> **What the exercise asks**
Find the string "agent" in the data, and copy out each line that has it.

> **Extracted data**

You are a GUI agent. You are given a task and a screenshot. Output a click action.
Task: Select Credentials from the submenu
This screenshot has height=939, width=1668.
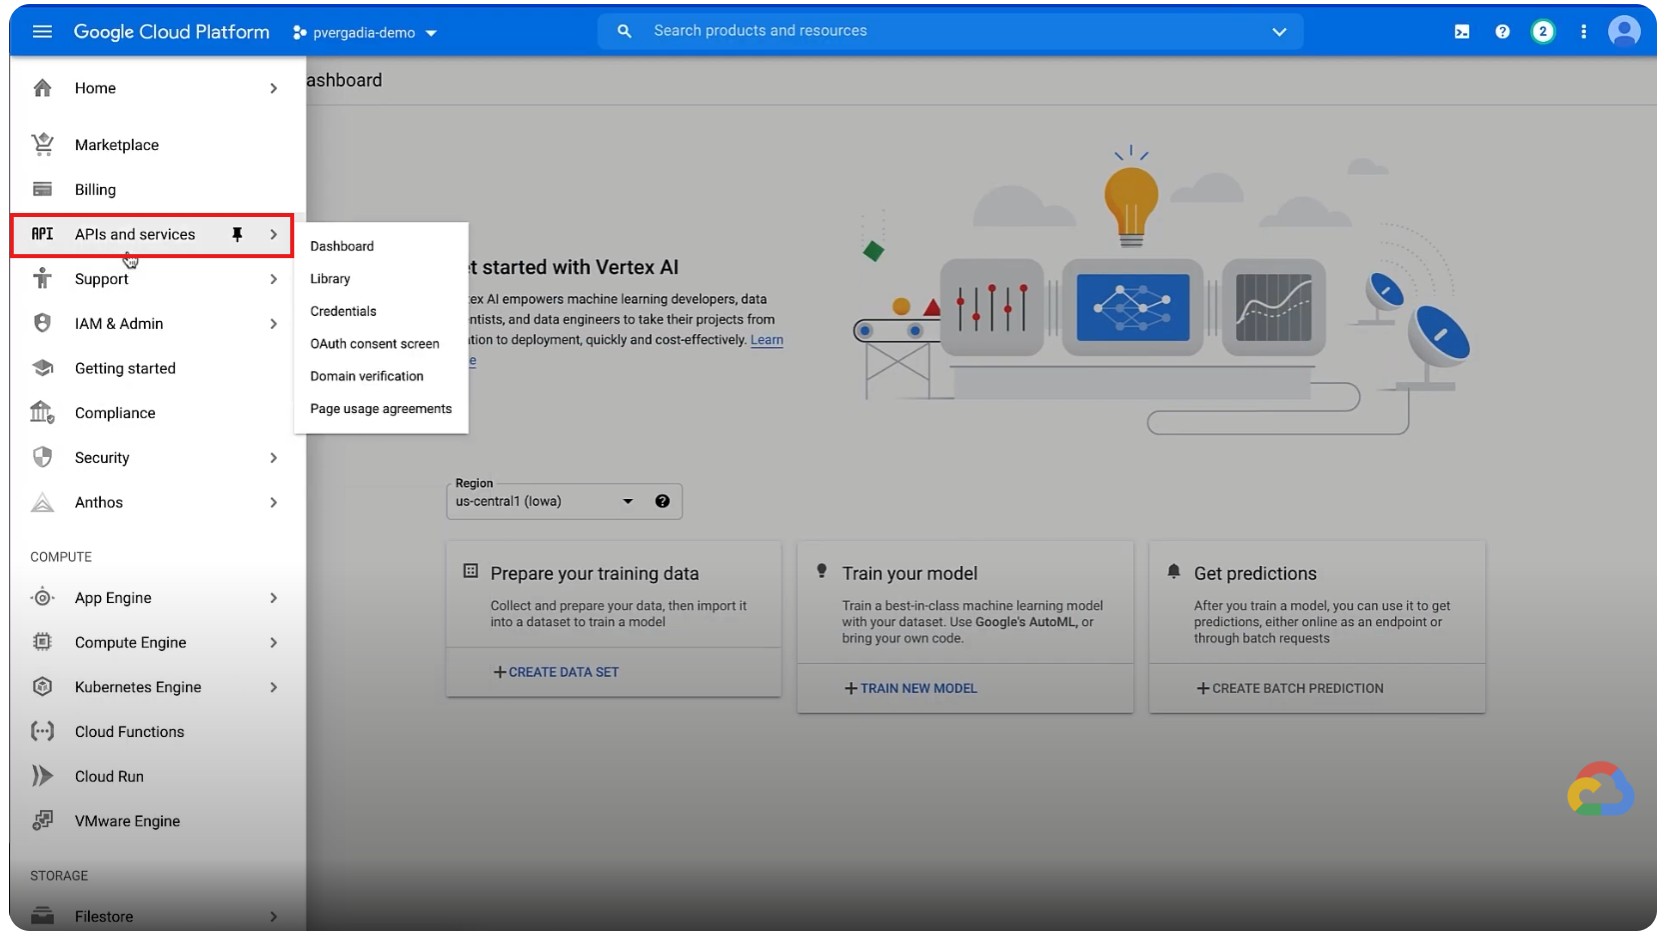click(343, 312)
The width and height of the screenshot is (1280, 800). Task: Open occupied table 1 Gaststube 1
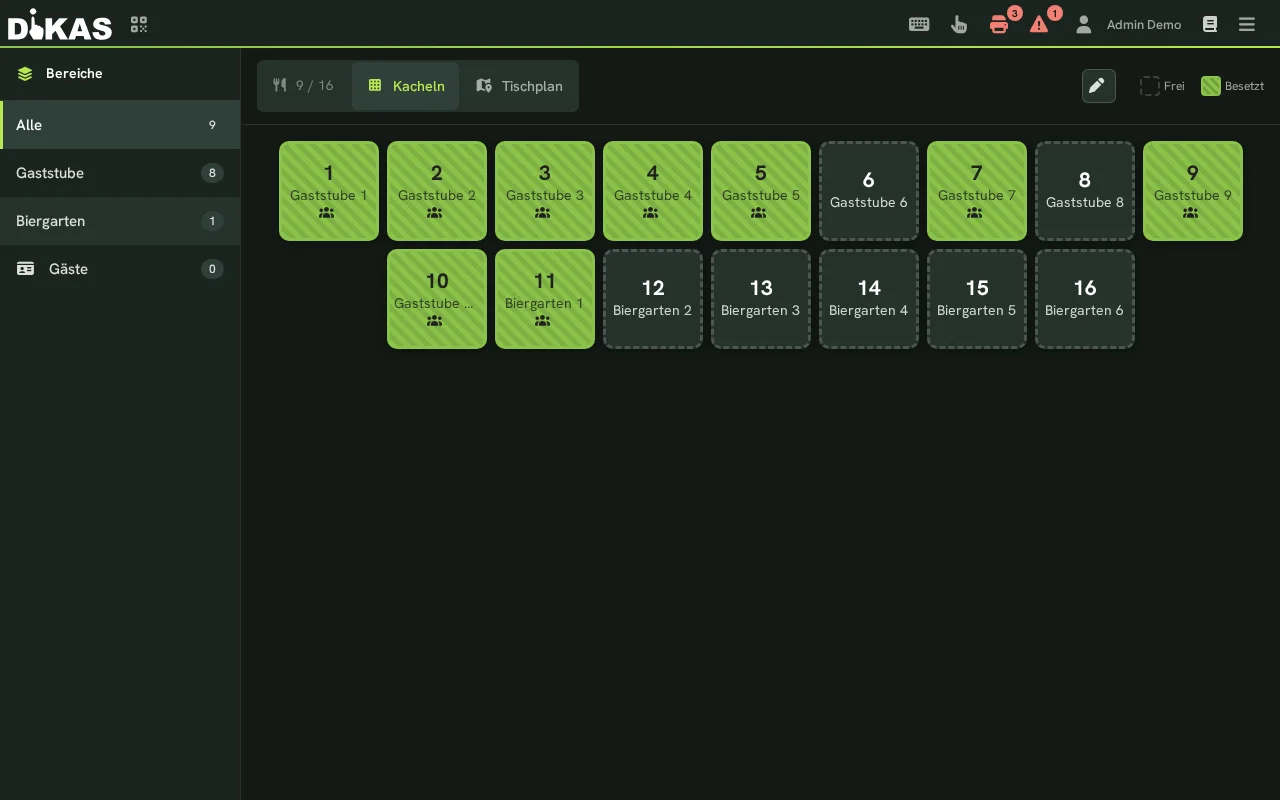point(329,191)
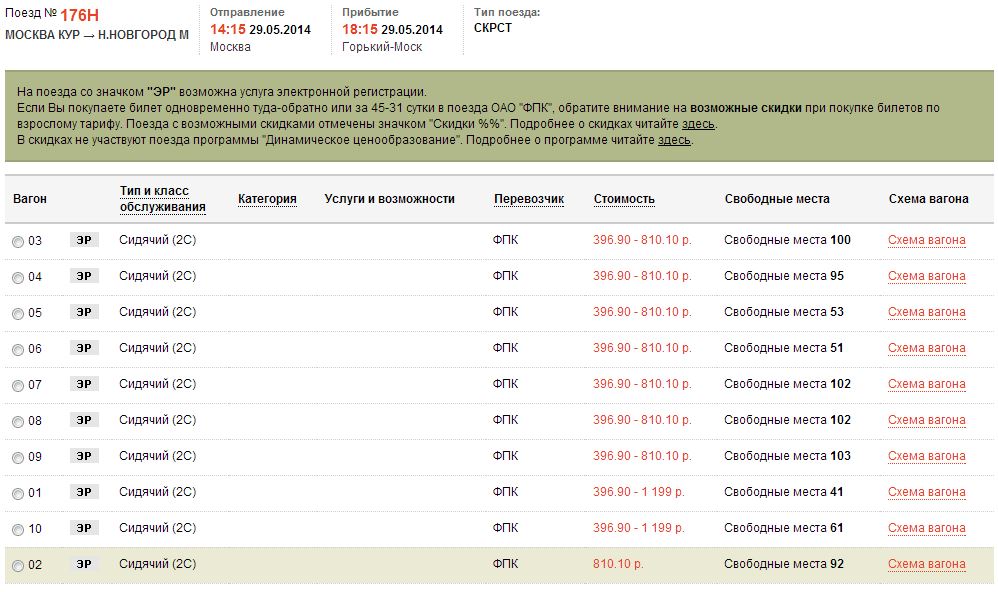Click the ЭР icon in wagon 10 row
This screenshot has width=998, height=592.
(x=84, y=528)
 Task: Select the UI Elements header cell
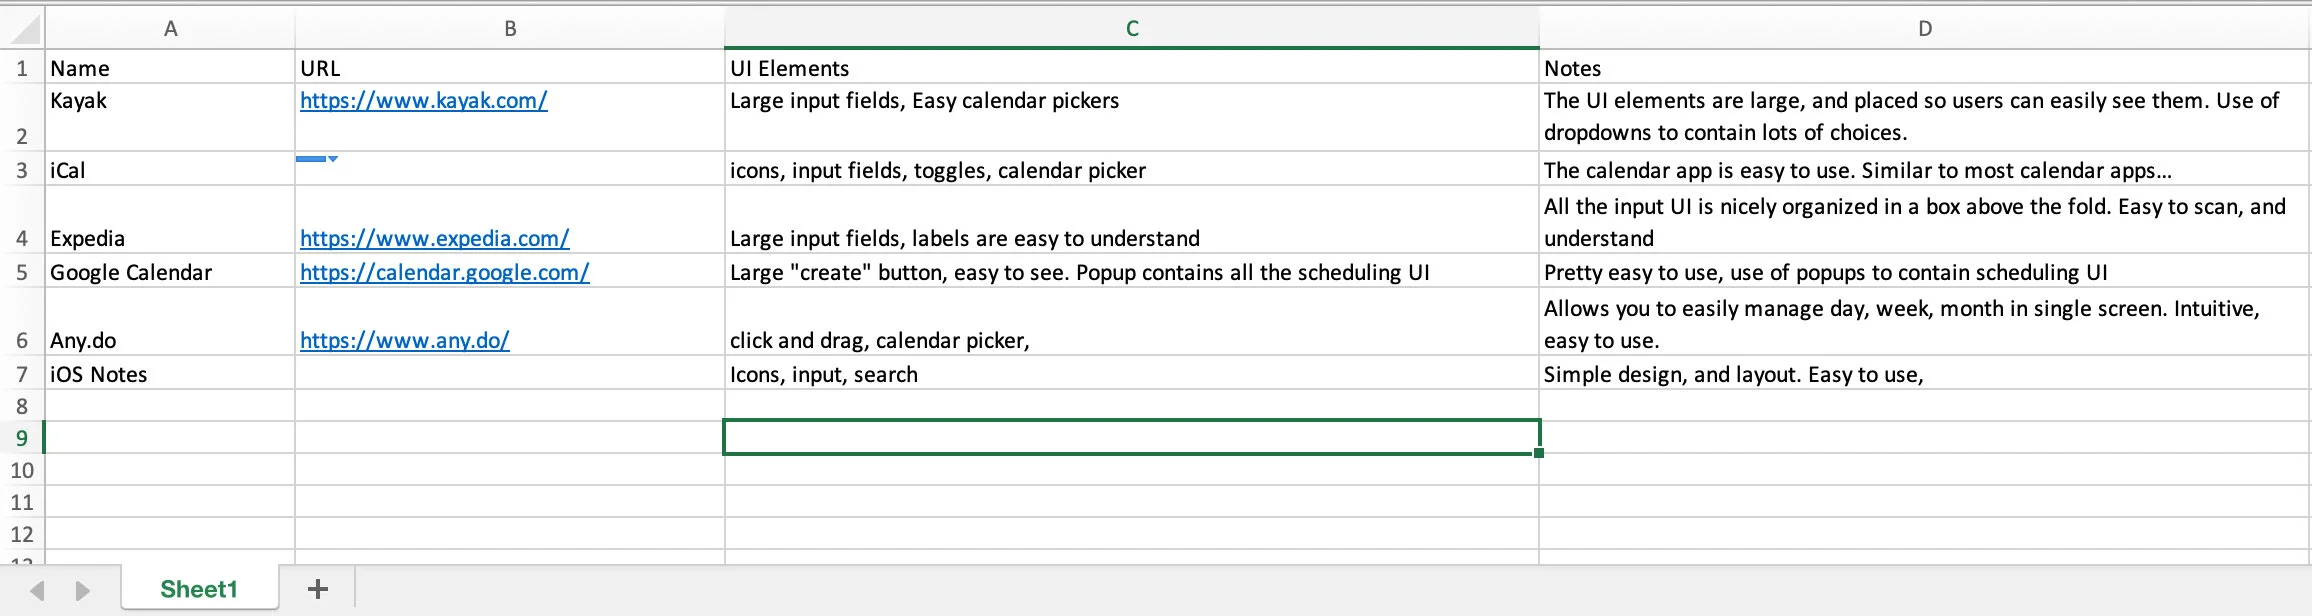pyautogui.click(x=1132, y=68)
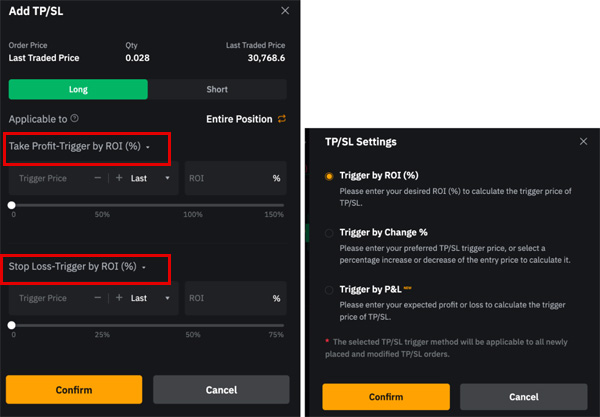Switch to the Long tab
This screenshot has width=600, height=417.
click(78, 90)
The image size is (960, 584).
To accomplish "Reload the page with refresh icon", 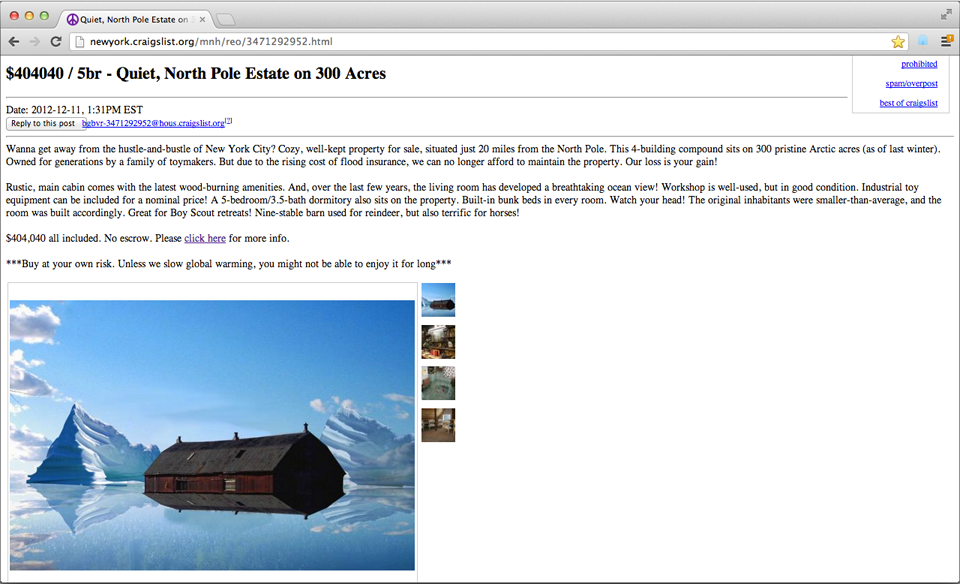I will click(56, 42).
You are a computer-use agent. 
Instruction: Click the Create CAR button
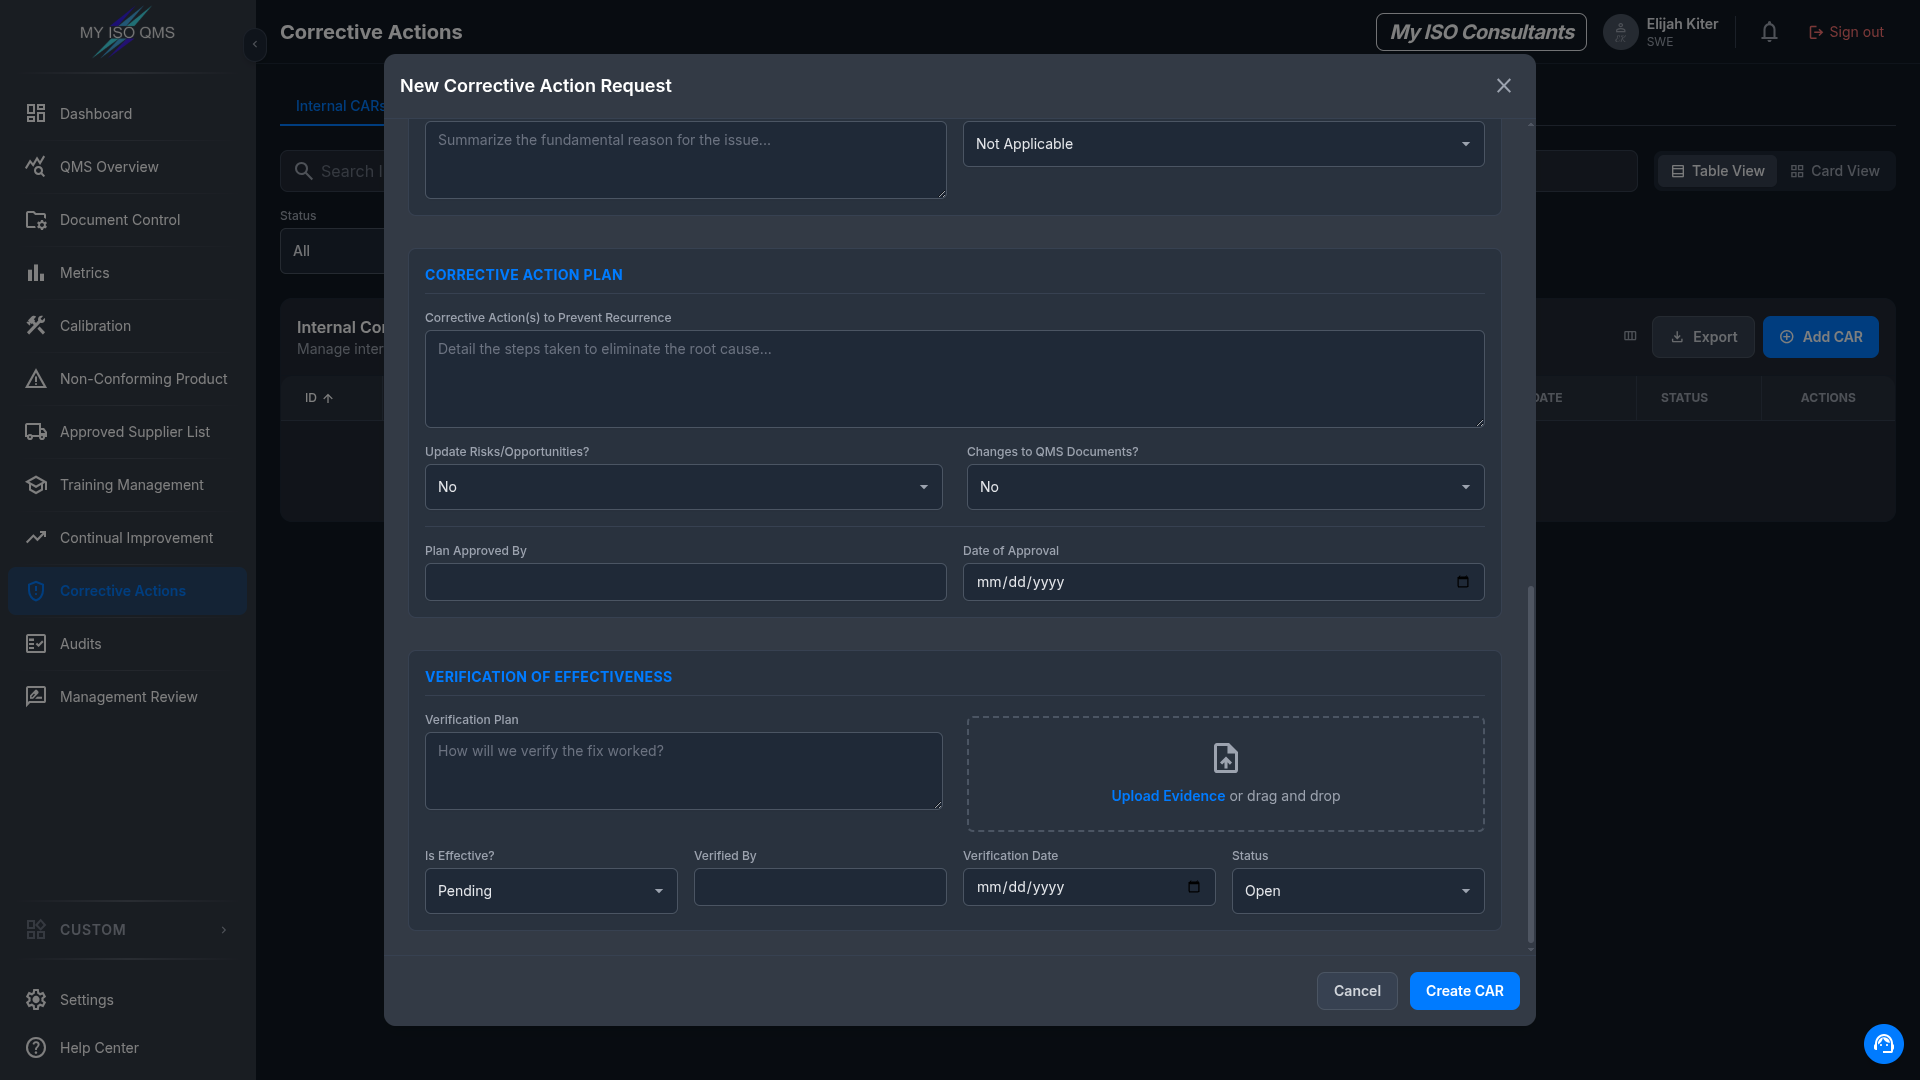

> **Solution**
You are a GUI agent. You are given a task and a screenshot. Output a click action.
You are a computer-use agent. 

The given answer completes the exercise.